§ Brano citato
──────

Torino peggio dei pogrom e dei raid contro gli armeni. Basta coi proclami, ci vuole una legge

L'assalto all'insediamento Rom della Continassa a Torino ripropone con inaudita ferocia la questione del rapporto tra le comunità nomadi e il razzismo della nostra società. Se l'indignazione esplode a ogni episodio di violenza, quando il fuoco si è spento la situazione torna identica a prima. Perché manca una legge che affronti la complessità del problema. Inquadrarla in un contesto giuridico inoppugnabile è l'unica soluzione per consentire che, in futuro, alla vuota litania dell'indignazione consegua finalmente la certezza del diritto, della giustizia e della pena. Il professor Paolo Bonetti, associato di Diritto costituzionale al'Università degli studi di Milano-Bicocca e autore del libro 'La condizione giuridica di Rom e Sinti in Italia' (Edizioni Giuffré), spiega perché il rogo di Torino non va lasciato impunito.

──────

§ Compiti ed esercizi
a) Spiega in una o due frasi perché, secondo il brano citato, dopo ogni episodio di violenza la situazione torna identica a prima.
b) Riassumi il brano citato in due frasi.
c) Ricopia il tratto del brano citato che va da "L'assalto all'insediamento Rom" fino a "va lasciato impunito.".
I record che seguono non hanno alcun legame con il brano citato.

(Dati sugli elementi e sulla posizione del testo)
──────

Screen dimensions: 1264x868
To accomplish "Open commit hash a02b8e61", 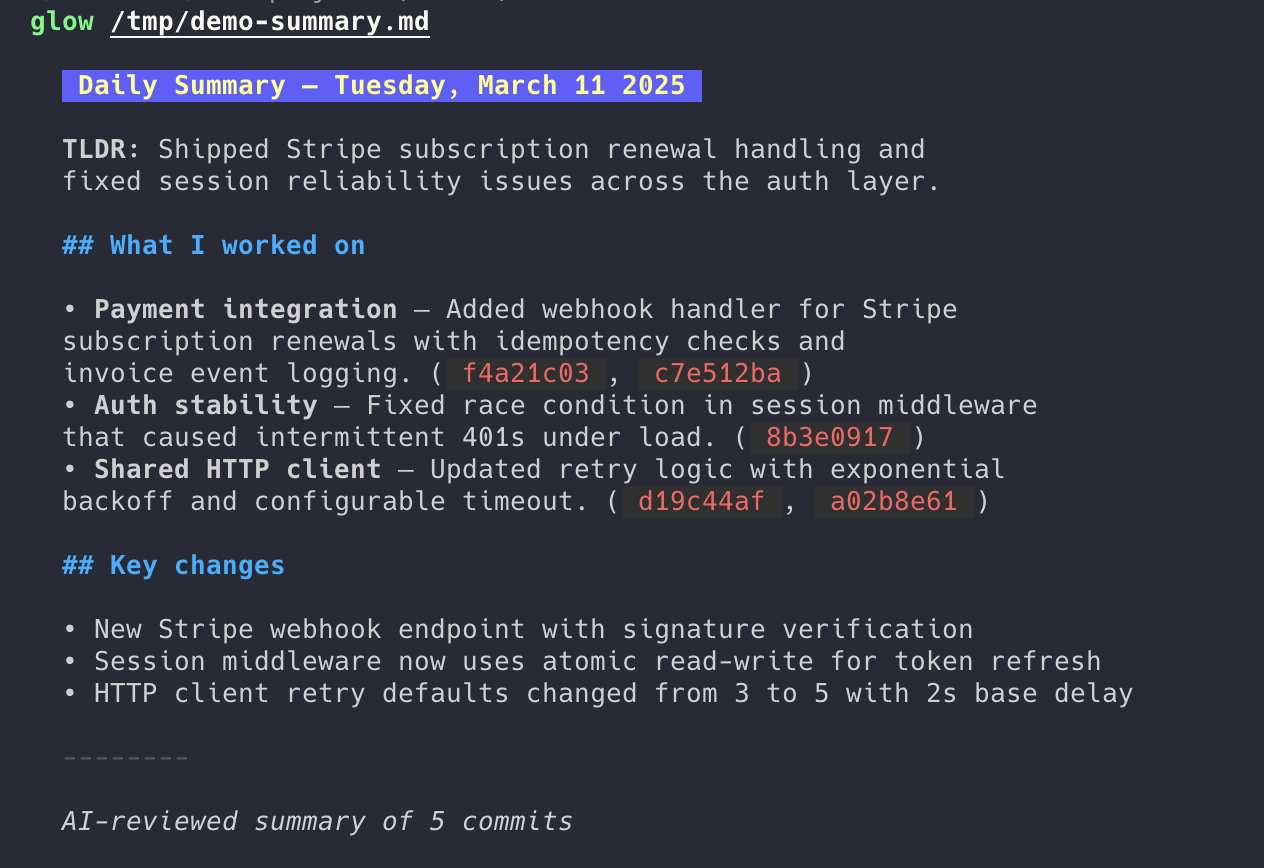I will pyautogui.click(x=893, y=501).
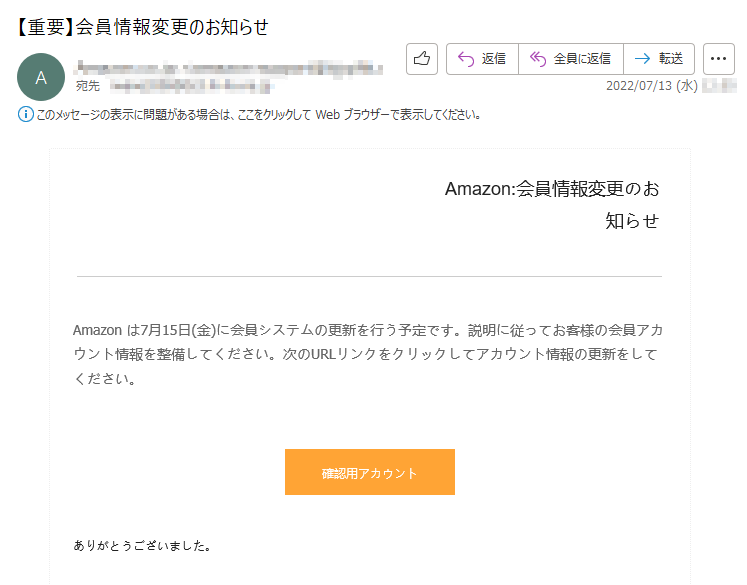
Task: Forward the email with the 転送 button
Action: (x=658, y=59)
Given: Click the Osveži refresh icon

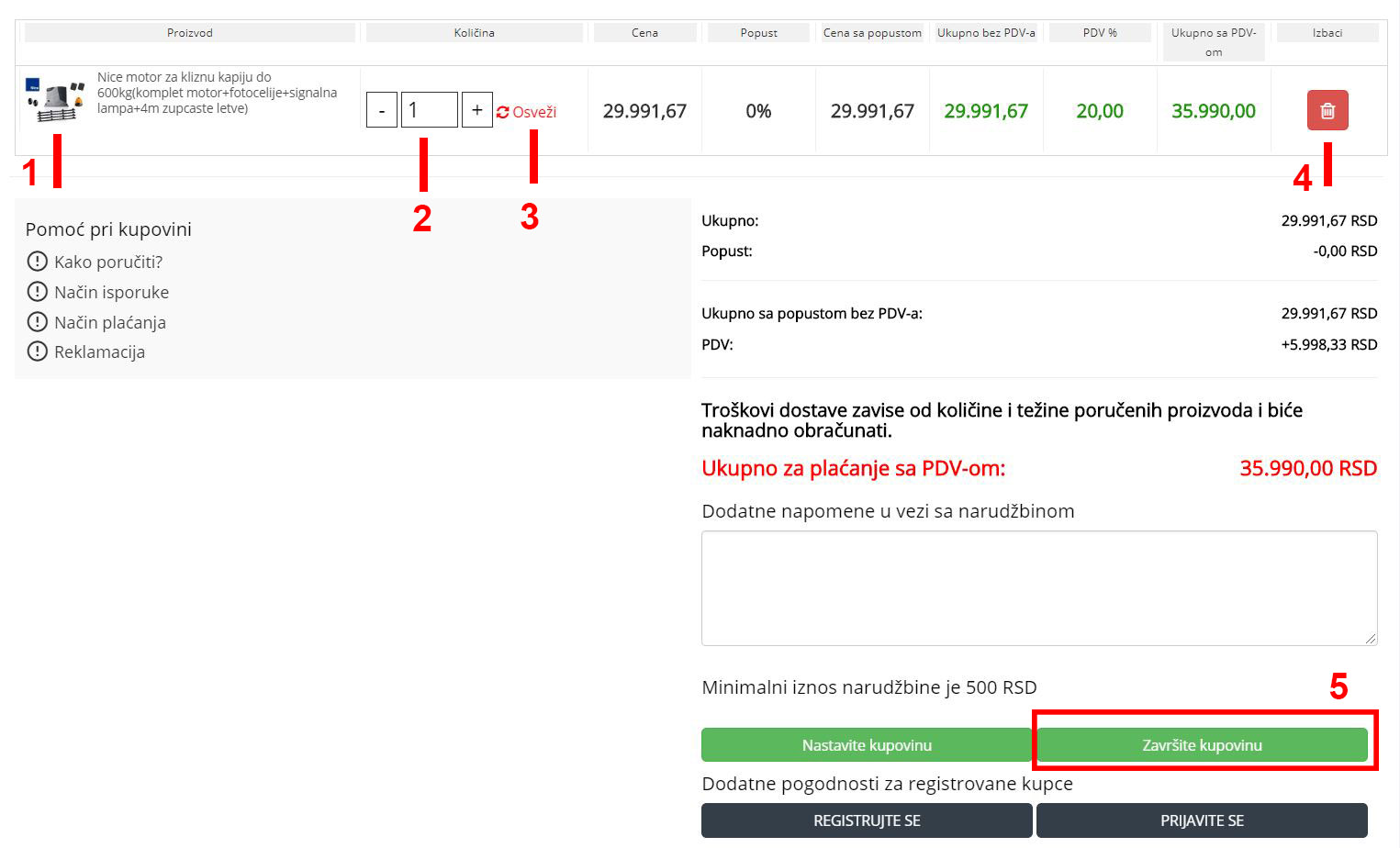Looking at the screenshot, I should pyautogui.click(x=503, y=112).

──────

§ Risultati
a) Dopo ogni episodio di violenza la situazione torna identica a prima perché manca una legge che affronti la complessità del problema. Per questo il brano indica come unica soluzione inquadrare la questione in un contesto giuridico inoppugnabile.

b) L'assalto all'insediamento Rom della Continassa a Torino ripropone la questione del rapporto tra le comunità nomadi e il razzismo della società. L'indignazione che esplode a ogni violenza non cambia nulla perché manca una legge adeguata, e il professor Paolo Bonetti spiega perché il rogo di Torino non va lasciato impunito.

c)
L'assalto all'insediamento Rom della Continassa a Torino ripropone con inaudita ferocia la questione del rapporto tra le comunità nomadi e il razzismo della nostra società. Se l'indignazione esplode a ogni episodio di violenza, quando il fuoco si è spento la situazione torna identica a prima. Perché manca una legge che affronti la complessità del problema. Inquadrarla in un contesto giuridico inoppugnabile è l'unica soluzione per consentire che, in futuro, alla vuota litania dell'indignazione consegua finalmente la certezza del diritto, della giustizia e della pena. Il professor Paolo Bonetti, associato di Diritto costituzionale al'Università degli studi di Milano-Bicocca e autore del libro 'La condizione giuridica di Rom e Sinti in Italia' (Edizioni Giuffré), spiega perché il rogo di Torino non va lasciato impunito.